Copy the stretch of the project timeline below from "Support: Jacobs Foundation" through "(JUL 2018-DEC 2019)", substituting "Funding" for "Support" wherever it occurs.

SUPPLIED TEXT:
=== Section Start ===
Expert workshop: development
of the project’s framework

Support: Jacobs Foundation


STUDY (OCT 2016-MAR 2018) 

Selection of project sites and establishment
of the Research Consortium

Support: UBS Optimus
Foundation, British Academy/Leverhulme,
Cambridge Humanities Research Grants

STUDY (JUL 2018-DEC 2019)

Pilot Study: data collection on 1200 participating families,
EBLS Policy Summit

Support: Fondation Botnar, Consuelo Foundation,
ESRC Impact Acceleration Fund


Pilot Study: children at c18 months. Investigating 
the link between mothers’ exposure to adversity 
and early childhood development in
the second year of life; effects of COVID’s restrictions
on families


In 2019 the EBLS project reached the stage 3 - The Foundational Study. Findings and a key report were presented at the 2nd EBLS Symposium on 25 November 2019. Due to the pandemic, the Foundational Study was extended to include a third wave of data collection, which started in February 2021. This included Valenzuela (Philippines), Hue (Vietnam), Cluj-Napoca (Romania), Koforidua (Ghana) and Kingston (Jamaica). This collaborative effort has been conducted via telephone-based interviews when the child is around the age of 18 months. This new wave pursues the following research goals: 

  • To contribute to the better understanding of the link between the mothers’ exposure to adversity during childhood and pregnancy, and their children's development in the second year of life. The comparative design of the study across five low- and middle-income countries (LMICs) will contribute to creating the foundations of better prevention policy relating to mental health and early child development in LMICs.
=== Section End ===
DATA FOR ANALYSIS:
=== Section Start ===
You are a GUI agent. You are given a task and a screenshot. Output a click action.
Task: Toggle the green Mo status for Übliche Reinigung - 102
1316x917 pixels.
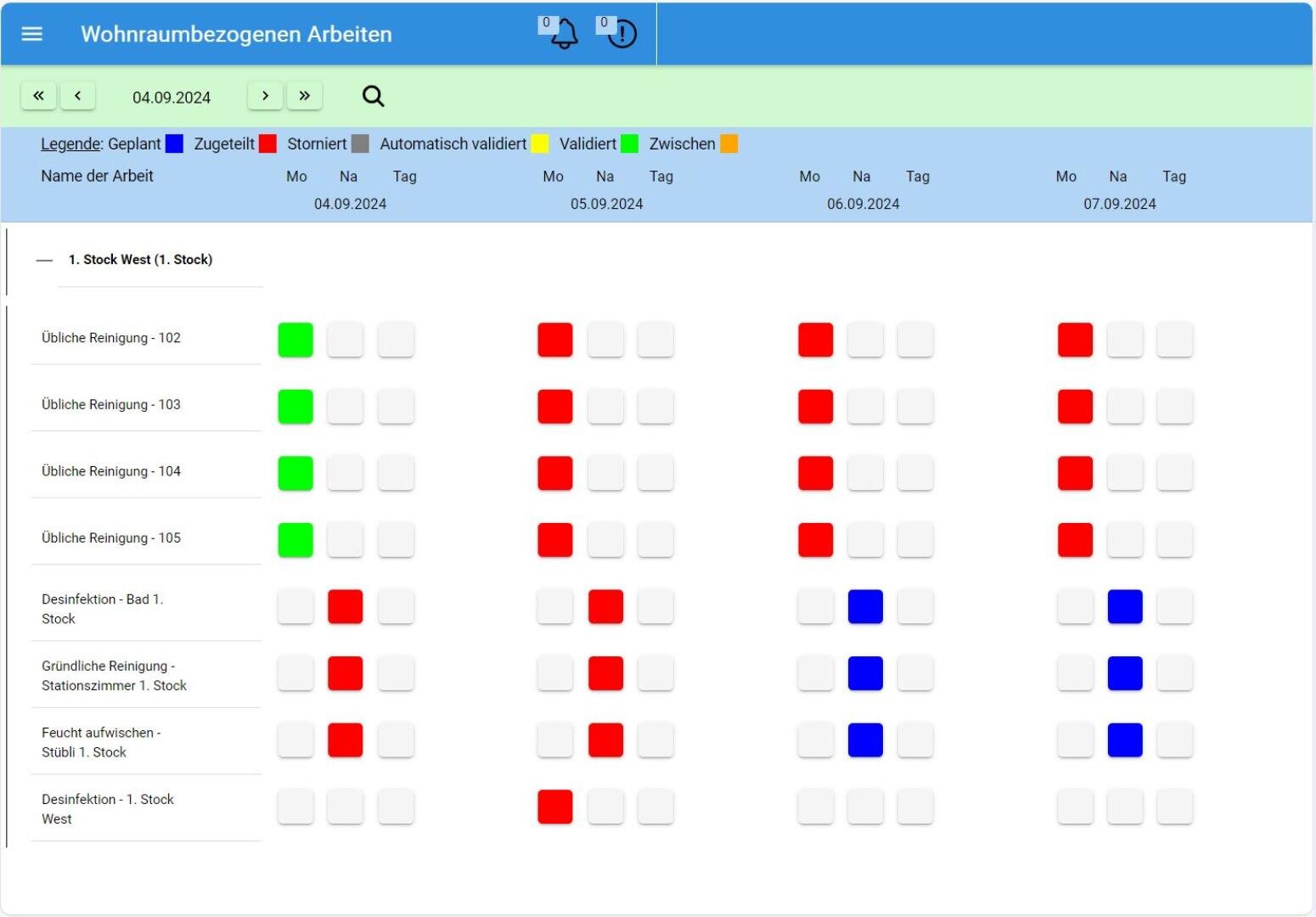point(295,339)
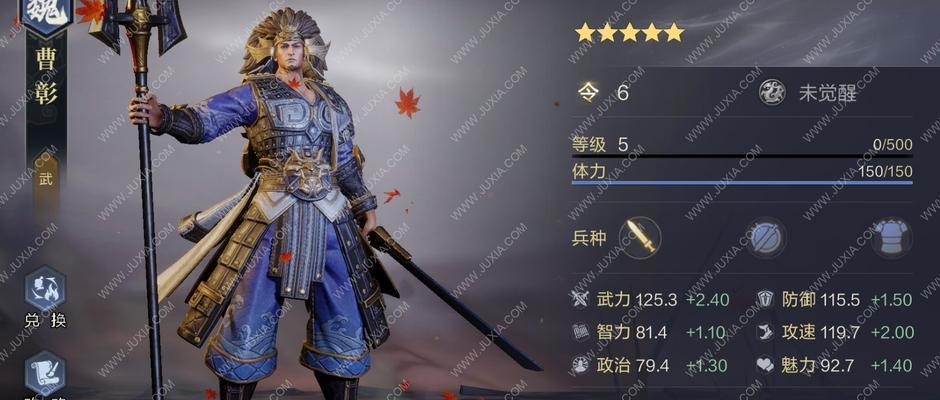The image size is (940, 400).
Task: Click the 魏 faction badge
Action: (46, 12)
=== Section End ===
=== Section Start ===
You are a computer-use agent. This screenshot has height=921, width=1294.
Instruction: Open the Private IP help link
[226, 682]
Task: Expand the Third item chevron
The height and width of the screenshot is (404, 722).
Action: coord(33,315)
=== Section End ===
=== Section Start ===
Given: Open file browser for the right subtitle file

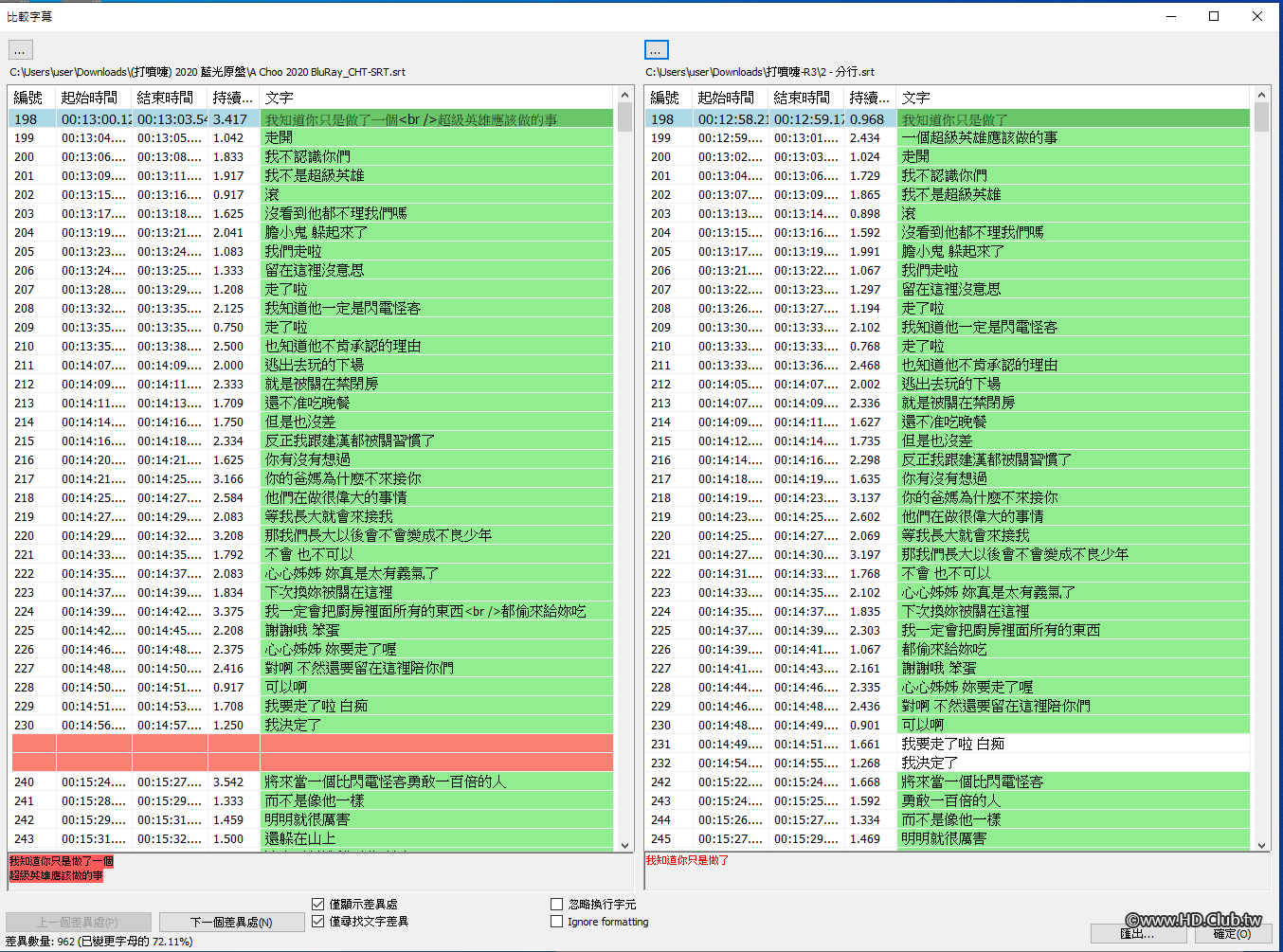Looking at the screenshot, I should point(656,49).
=== Section End ===
SOLUTION TO THE EXERCISE:
Funding: Jacobs Foundation


STUDY (OCT 2016-MAR 2018) 

Selection of project sites and establishment
of the Research Consortium

Funding: UBS Optimus
Foundation, British Academy/Leverhulme,
Cambridge Humanities Research Grants

STUDY (JUL 2018-DEC 2019)